Demo Case 2
Athens, Greece
Background
EYDAP’s external raw water supply system serves almost all the Attica Basin (including Salamina island) of 4.000.000 inhabitants, with 387 hm3/y. The system comprises more than 495km of external aqueduct system; 14.500km internal distribution system and 4 major water reservoirs whose optimal operation guarantees water provision in the water-scarce climate of the Mediterranean.
Key facts
The hydro system’s operation relies on a network of water quantity and quality sensors and related hydraulic and resource management tools to optimise the supply of Athens’s 4 large drinking water treatment plants (DWTPs) as well as several smaller DWTP supplying smaller municipalities along the aqueducts.
Expected impacts
- Develop risk assessment approaches and tools for EYDAP water sources looking at the catchment scale and define and operationalise resilience.
Facilitate the integration of different water quality sensors into a common operational picture.
Leverage the power of analytics and decision support tools on the new data.
Investigate alternative small-scale DWTPs that are more compact and adaptable against new pollutants.
Challenges
Intensive agricultural practices around Lake Yliki contribute to nutrient loading, requiring advanced monitoring solutions to ensure water quality remains within safe limits.
Current laboratory-based testing methods are slow and infrequent, making it challenging to detect and respond to dynamic changes in water quality promptly. On-line sensors offer a solution by providing continuous, real-time data.
Adapting treatment processes to fluctuating water quality conditions requires advanced decision-making tools and predictive models to ensure efficiency and resilience.
Activities
Strategic points at Lake Yliki and Polydendri DWTP are designated for sensor deployment to enhance water quality monitoring and operational readiness.

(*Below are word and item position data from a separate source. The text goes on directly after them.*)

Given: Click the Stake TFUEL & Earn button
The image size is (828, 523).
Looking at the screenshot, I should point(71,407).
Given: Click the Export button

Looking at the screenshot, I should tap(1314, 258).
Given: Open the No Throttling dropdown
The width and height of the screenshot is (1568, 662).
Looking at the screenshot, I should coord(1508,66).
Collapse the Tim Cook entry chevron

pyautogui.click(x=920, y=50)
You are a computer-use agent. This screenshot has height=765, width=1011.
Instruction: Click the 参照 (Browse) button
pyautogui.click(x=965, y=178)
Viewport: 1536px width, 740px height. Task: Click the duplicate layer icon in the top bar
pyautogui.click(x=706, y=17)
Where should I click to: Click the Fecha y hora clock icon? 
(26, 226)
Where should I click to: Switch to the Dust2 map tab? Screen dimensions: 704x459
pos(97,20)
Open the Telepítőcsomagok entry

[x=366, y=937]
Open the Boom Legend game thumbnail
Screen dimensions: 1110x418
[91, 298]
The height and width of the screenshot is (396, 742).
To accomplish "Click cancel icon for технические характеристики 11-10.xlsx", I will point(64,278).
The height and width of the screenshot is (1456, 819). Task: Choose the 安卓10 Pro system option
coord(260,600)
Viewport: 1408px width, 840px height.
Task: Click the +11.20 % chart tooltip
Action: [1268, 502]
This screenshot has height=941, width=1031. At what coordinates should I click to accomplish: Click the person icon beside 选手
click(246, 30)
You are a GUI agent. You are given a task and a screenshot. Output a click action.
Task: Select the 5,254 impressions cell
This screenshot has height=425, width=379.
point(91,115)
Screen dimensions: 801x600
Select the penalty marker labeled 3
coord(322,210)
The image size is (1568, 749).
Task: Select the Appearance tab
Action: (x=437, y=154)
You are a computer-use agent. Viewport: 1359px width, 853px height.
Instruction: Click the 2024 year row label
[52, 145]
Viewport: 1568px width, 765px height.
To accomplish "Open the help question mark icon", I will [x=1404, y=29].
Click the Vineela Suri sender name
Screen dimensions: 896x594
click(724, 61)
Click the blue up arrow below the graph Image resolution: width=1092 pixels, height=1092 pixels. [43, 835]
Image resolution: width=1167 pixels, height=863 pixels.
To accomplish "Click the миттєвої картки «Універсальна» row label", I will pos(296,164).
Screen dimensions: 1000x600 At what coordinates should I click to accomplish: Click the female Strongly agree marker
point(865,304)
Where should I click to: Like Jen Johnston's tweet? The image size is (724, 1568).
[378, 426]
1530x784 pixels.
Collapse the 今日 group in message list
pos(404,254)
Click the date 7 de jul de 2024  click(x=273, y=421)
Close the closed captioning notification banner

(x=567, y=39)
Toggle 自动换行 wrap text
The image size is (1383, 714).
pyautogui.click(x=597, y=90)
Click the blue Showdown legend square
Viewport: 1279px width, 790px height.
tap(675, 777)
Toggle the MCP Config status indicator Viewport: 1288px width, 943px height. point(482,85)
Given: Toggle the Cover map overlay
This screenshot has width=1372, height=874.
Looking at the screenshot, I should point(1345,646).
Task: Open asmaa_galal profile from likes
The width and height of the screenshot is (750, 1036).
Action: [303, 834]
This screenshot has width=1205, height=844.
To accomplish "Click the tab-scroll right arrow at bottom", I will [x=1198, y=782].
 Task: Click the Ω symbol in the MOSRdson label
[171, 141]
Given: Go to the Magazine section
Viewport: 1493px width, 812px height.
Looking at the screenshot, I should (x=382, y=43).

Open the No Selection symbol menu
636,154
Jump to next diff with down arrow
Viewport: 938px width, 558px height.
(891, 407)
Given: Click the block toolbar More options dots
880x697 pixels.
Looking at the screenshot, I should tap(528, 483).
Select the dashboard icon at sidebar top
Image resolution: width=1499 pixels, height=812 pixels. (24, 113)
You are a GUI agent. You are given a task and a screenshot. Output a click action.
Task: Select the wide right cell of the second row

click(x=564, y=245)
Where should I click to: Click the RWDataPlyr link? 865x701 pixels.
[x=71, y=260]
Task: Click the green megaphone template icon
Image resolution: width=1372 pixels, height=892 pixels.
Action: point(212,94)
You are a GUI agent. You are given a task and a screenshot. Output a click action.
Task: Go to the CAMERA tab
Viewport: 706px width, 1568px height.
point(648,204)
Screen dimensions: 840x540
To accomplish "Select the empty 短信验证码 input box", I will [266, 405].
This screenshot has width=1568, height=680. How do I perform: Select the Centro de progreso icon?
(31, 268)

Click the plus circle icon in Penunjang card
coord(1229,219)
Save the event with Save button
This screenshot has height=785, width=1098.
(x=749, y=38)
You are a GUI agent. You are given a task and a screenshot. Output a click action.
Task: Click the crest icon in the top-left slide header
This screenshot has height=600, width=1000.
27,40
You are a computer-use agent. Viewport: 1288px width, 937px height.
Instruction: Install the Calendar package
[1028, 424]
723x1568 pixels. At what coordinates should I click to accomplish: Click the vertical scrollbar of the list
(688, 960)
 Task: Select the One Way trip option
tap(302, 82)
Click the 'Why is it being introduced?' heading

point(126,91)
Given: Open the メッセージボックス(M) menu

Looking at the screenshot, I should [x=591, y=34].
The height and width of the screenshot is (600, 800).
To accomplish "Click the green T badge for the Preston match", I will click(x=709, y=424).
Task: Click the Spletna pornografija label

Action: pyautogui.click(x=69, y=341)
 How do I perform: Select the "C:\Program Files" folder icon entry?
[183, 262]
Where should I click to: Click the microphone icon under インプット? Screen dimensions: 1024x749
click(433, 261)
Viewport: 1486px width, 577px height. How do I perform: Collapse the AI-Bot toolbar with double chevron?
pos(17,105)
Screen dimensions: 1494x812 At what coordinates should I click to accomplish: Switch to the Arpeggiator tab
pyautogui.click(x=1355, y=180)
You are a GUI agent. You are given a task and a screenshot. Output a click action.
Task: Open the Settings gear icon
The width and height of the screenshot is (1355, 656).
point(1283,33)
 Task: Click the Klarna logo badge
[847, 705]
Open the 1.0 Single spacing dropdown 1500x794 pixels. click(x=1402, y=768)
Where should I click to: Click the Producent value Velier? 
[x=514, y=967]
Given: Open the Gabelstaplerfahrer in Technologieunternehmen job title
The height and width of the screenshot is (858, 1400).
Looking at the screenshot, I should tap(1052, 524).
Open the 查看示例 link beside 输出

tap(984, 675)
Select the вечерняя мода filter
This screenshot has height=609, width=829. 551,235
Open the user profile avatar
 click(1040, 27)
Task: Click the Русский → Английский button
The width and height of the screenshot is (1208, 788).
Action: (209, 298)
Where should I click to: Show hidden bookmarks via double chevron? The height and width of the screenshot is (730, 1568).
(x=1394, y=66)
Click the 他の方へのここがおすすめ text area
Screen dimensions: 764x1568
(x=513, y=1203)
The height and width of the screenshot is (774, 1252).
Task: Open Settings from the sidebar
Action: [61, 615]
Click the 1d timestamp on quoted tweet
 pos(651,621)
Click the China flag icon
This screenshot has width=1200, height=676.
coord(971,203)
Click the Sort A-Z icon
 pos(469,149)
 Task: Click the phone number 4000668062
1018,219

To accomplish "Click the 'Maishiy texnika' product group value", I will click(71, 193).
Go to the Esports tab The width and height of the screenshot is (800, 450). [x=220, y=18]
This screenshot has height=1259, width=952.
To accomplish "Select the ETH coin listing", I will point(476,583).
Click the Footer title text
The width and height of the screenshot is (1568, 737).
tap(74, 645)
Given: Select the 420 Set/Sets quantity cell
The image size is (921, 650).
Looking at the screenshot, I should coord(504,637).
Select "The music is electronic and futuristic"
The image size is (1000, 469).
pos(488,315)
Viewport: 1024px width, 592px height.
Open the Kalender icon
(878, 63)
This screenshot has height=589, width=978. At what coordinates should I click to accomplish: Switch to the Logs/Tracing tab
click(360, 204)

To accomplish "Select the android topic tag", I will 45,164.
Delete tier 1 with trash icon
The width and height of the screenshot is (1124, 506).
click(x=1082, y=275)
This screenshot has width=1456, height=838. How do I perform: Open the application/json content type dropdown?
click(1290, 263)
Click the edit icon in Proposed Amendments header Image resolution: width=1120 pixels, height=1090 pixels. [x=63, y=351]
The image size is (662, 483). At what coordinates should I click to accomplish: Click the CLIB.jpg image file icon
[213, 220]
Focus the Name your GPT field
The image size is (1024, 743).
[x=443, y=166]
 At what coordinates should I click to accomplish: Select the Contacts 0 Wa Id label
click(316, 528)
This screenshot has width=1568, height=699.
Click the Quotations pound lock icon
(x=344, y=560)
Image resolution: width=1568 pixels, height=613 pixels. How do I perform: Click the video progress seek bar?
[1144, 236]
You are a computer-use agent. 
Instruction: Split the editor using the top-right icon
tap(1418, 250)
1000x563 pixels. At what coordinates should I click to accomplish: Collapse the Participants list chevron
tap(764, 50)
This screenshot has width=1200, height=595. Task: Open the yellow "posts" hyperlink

Utilization of USVs equipped with advanced sensors for real-time water quality data collection and surface water sampling, complementing other monitoring tools to address nutrient runoff and microbial contamination.
Application of advanced data-driven models to predict critical water quality variations, such as nutrient loading and microbial contamination, enhancing operational decision-making and planning.
Implementation of a compact treatment unit featuring membrane-based biofilm reactor (MABR) technology at Polydendri DWTP, designed to manage varying raw water quality conditions effectively.